[Saved data entries]
########################################
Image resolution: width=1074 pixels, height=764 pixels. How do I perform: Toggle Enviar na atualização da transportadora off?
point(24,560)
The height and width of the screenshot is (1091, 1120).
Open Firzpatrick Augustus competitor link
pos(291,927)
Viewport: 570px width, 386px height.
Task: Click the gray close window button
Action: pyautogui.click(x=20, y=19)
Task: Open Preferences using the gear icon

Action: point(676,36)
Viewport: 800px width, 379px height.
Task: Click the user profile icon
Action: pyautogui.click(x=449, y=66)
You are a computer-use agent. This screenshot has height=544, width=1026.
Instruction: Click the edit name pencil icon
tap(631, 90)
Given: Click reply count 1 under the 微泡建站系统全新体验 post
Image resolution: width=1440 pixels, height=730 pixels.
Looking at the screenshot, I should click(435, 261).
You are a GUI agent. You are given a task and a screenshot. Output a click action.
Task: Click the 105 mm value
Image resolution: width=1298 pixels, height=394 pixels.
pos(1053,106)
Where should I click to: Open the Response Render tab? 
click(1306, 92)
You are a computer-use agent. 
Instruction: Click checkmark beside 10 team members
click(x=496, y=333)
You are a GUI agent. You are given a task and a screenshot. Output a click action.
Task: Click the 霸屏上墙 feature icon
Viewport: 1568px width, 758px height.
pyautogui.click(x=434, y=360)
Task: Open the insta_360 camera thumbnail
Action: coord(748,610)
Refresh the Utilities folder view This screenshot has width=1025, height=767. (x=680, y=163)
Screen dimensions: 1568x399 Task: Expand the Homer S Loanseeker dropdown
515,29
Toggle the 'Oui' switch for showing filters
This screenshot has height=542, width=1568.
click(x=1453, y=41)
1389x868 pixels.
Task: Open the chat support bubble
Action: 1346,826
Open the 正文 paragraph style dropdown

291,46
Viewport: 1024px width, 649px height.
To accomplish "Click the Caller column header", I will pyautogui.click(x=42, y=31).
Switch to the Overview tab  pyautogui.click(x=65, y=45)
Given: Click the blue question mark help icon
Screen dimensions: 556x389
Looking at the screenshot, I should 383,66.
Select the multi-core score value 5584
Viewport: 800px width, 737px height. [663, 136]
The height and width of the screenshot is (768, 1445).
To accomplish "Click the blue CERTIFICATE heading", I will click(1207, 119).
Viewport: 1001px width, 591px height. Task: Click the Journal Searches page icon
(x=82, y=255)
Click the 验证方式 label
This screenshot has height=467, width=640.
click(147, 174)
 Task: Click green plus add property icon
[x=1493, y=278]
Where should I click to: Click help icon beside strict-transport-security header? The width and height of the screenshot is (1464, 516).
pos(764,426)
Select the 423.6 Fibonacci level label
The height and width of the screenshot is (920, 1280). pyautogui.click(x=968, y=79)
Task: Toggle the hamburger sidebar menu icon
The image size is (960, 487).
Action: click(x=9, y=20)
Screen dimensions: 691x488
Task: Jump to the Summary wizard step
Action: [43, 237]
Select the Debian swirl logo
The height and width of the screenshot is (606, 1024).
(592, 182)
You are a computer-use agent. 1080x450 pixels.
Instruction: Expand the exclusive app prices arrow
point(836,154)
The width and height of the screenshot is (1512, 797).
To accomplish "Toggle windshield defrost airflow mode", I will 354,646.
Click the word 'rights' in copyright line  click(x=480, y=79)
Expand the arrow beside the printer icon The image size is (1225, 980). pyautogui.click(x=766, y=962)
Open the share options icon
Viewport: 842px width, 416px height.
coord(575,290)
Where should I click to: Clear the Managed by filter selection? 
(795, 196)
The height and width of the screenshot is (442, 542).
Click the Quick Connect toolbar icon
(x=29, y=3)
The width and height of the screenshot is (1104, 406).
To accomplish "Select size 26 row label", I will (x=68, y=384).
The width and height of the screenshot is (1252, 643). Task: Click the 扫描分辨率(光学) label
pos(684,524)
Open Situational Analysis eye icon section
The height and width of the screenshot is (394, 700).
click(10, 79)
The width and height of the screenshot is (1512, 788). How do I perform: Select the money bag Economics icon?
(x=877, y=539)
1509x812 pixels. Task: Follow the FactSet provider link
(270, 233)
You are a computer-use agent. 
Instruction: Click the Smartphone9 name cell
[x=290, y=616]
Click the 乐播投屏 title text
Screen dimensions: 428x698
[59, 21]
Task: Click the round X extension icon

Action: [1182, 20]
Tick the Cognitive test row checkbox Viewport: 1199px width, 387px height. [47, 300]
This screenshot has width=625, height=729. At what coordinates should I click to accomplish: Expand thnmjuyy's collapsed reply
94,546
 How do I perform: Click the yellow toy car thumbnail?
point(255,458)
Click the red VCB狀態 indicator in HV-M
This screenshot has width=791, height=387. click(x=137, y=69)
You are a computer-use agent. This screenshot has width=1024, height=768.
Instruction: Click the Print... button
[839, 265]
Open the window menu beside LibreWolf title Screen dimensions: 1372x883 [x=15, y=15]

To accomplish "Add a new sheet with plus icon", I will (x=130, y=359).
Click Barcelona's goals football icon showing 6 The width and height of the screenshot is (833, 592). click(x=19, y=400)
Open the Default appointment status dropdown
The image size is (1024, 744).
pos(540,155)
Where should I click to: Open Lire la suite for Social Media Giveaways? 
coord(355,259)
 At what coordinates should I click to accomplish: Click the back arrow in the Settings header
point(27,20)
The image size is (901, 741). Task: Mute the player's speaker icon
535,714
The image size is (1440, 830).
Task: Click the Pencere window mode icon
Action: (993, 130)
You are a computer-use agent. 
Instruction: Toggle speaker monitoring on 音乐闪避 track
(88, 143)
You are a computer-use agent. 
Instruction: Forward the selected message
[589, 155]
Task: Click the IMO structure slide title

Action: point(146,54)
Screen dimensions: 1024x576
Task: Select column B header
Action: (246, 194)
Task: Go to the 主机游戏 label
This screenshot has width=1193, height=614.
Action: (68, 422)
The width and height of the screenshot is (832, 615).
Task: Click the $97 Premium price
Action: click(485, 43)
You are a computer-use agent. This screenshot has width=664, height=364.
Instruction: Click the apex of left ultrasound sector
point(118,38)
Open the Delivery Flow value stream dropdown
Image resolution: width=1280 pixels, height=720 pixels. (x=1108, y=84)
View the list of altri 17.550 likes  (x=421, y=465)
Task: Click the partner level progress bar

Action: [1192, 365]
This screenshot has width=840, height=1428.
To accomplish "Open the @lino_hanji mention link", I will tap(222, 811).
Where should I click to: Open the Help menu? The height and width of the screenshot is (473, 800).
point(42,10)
########################################
▶ [PROBLEM TO WORK ON]: Write out each record again, keeping every word as it is.

▶ [YOUR RESPONSE]:
Image resolution: width=1074 pixels, height=764 pixels. How do I perform: Toggle Enviar na atualização da transportadora off?
point(24,560)
The height and width of the screenshot is (1091, 1120).
Open Firzpatrick Augustus competitor link
pos(291,927)
Viewport: 570px width, 386px height.
Task: Click the gray close window button
Action: pyautogui.click(x=20, y=19)
Task: Open Preferences using the gear icon

Action: point(676,36)
Viewport: 800px width, 379px height.
Task: Click the user profile icon
Action: pyautogui.click(x=449, y=66)
You are a computer-use agent. This screenshot has height=544, width=1026.
Instruction: Click the edit name pencil icon
tap(631, 90)
Given: Click reply count 1 under the 微泡建站系统全新体验 post
Image resolution: width=1440 pixels, height=730 pixels.
Looking at the screenshot, I should click(435, 261).
You are a GUI agent. You are given a task and a screenshot. Output a click action.
Task: Click the 105 mm value
Image resolution: width=1298 pixels, height=394 pixels.
pos(1053,106)
Where should I click to: Open the Response Render tab? 
click(1306, 92)
You are a computer-use agent. 
Instruction: Click checkmark beside 10 team members
click(x=496, y=333)
You are a GUI agent. You are given a task and a screenshot. Output a click action.
Task: Click the 霸屏上墙 feature icon
Viewport: 1568px width, 758px height.
pyautogui.click(x=434, y=360)
Task: Open the insta_360 camera thumbnail
Action: coord(748,610)
Refresh the Utilities folder view This screenshot has width=1025, height=767. (x=680, y=163)
Screen dimensions: 1568x399 Task: Expand the Homer S Loanseeker dropdown
515,29
Toggle the 'Oui' switch for showing filters
This screenshot has height=542, width=1568.
click(x=1453, y=41)
1389x868 pixels.
Task: Open the chat support bubble
Action: 1346,826
Open the 正文 paragraph style dropdown

291,46
Viewport: 1024px width, 649px height.
To accomplish "Click the Caller column header", I will pyautogui.click(x=42, y=31).
Switch to the Overview tab  pyautogui.click(x=65, y=45)
Given: Click the blue question mark help icon
Screen dimensions: 556x389
Looking at the screenshot, I should 383,66.
Select the multi-core score value 5584
Viewport: 800px width, 737px height. [663, 136]
The height and width of the screenshot is (768, 1445).
To accomplish "Click the blue CERTIFICATE heading", I will click(1207, 119).
Viewport: 1001px width, 591px height. Task: Click the Journal Searches page icon
(x=82, y=255)
Click the 验证方式 label
This screenshot has height=467, width=640.
click(147, 174)
 Task: Click green plus add property icon
[x=1493, y=278]
Where should I click to: Click help icon beside strict-transport-security header? The width and height of the screenshot is (1464, 516).
pos(764,426)
Select the 423.6 Fibonacci level label
The height and width of the screenshot is (920, 1280). pyautogui.click(x=968, y=79)
Task: Toggle the hamburger sidebar menu icon
The image size is (960, 487).
Action: click(x=9, y=20)
Screen dimensions: 691x488
Task: Jump to the Summary wizard step
Action: [43, 237]
Select the Debian swirl logo
The height and width of the screenshot is (606, 1024).
(592, 182)
You are a computer-use agent. 1080x450 pixels.
Instruction: Expand the exclusive app prices arrow
point(836,154)
The width and height of the screenshot is (1512, 797).
To accomplish "Toggle windshield defrost airflow mode", I will 354,646.
Click the word 'rights' in copyright line  click(x=480, y=79)
Expand the arrow beside the printer icon The image size is (1225, 980). pyautogui.click(x=766, y=962)
Open the share options icon
Viewport: 842px width, 416px height.
coord(575,290)
Where should I click to: Clear the Managed by filter selection? 
(795, 196)
The height and width of the screenshot is (442, 542).
Click the Quick Connect toolbar icon
(x=29, y=3)
The width and height of the screenshot is (1104, 406).
To accomplish "Select size 26 row label", I will (x=68, y=384).
The width and height of the screenshot is (1252, 643). Task: Click the 扫描分辨率(光学) label
pos(684,524)
Open Situational Analysis eye icon section
The height and width of the screenshot is (394, 700).
click(10, 79)
The width and height of the screenshot is (1512, 788). How do I perform: Select the money bag Economics icon?
(x=877, y=539)
1509x812 pixels. Task: Follow the FactSet provider link
(270, 233)
You are a computer-use agent. 
Instruction: Click the Smartphone9 name cell
[x=290, y=616]
Click the 乐播投屏 title text
Screen dimensions: 428x698
[59, 21]
Task: Click the round X extension icon

Action: [1182, 20]
Tick the Cognitive test row checkbox Viewport: 1199px width, 387px height. [47, 300]
This screenshot has width=625, height=729. At what coordinates should I click to accomplish: Expand thnmjuyy's collapsed reply
94,546
 How do I perform: Click the yellow toy car thumbnail?
point(255,458)
Click the red VCB狀態 indicator in HV-M
This screenshot has width=791, height=387. click(x=137, y=69)
You are a computer-use agent. This screenshot has width=1024, height=768.
Instruction: Click the Print... button
[839, 265]
Open the window menu beside LibreWolf title Screen dimensions: 1372x883 [x=15, y=15]

To accomplish "Add a new sheet with plus icon", I will (x=130, y=359).
Click Barcelona's goals football icon showing 6 The width and height of the screenshot is (833, 592). click(x=19, y=400)
Open the Default appointment status dropdown
The image size is (1024, 744).
pos(540,155)
Where should I click to: Open Lire la suite for Social Media Giveaways? 
coord(355,259)
 At what coordinates should I click to accomplish: Click the back arrow in the Settings header
point(27,20)
The image size is (901, 741). Task: Mute the player's speaker icon
535,714
The image size is (1440, 830).
Task: Click the Pencere window mode icon
Action: (993, 130)
You are a computer-use agent. 
Instruction: Toggle speaker monitoring on 音乐闪避 track
(88, 143)
You are a computer-use agent. 
Instruction: Forward the selected message
[589, 155]
Task: Click the IMO structure slide title

Action: point(146,54)
Screen dimensions: 1024x576
Task: Select column B header
Action: (246, 194)
Task: Go to the 主机游戏 label
This screenshot has width=1193, height=614.
Action: (68, 422)
The width and height of the screenshot is (832, 615).
Task: Click the $97 Premium price
Action: click(485, 43)
You are a computer-use agent. This screenshot has width=664, height=364.
Instruction: Click the apex of left ultrasound sector
point(118,38)
Open the Delivery Flow value stream dropdown
Image resolution: width=1280 pixels, height=720 pixels. (x=1108, y=84)
View the list of altri 17.550 likes  (x=421, y=465)
Task: Click the partner level progress bar

Action: [1192, 365]
This screenshot has width=840, height=1428.
To accomplish "Open the @lino_hanji mention link", I will tap(222, 811).
Where should I click to: Open the Help menu? The height and width of the screenshot is (473, 800).
point(42,10)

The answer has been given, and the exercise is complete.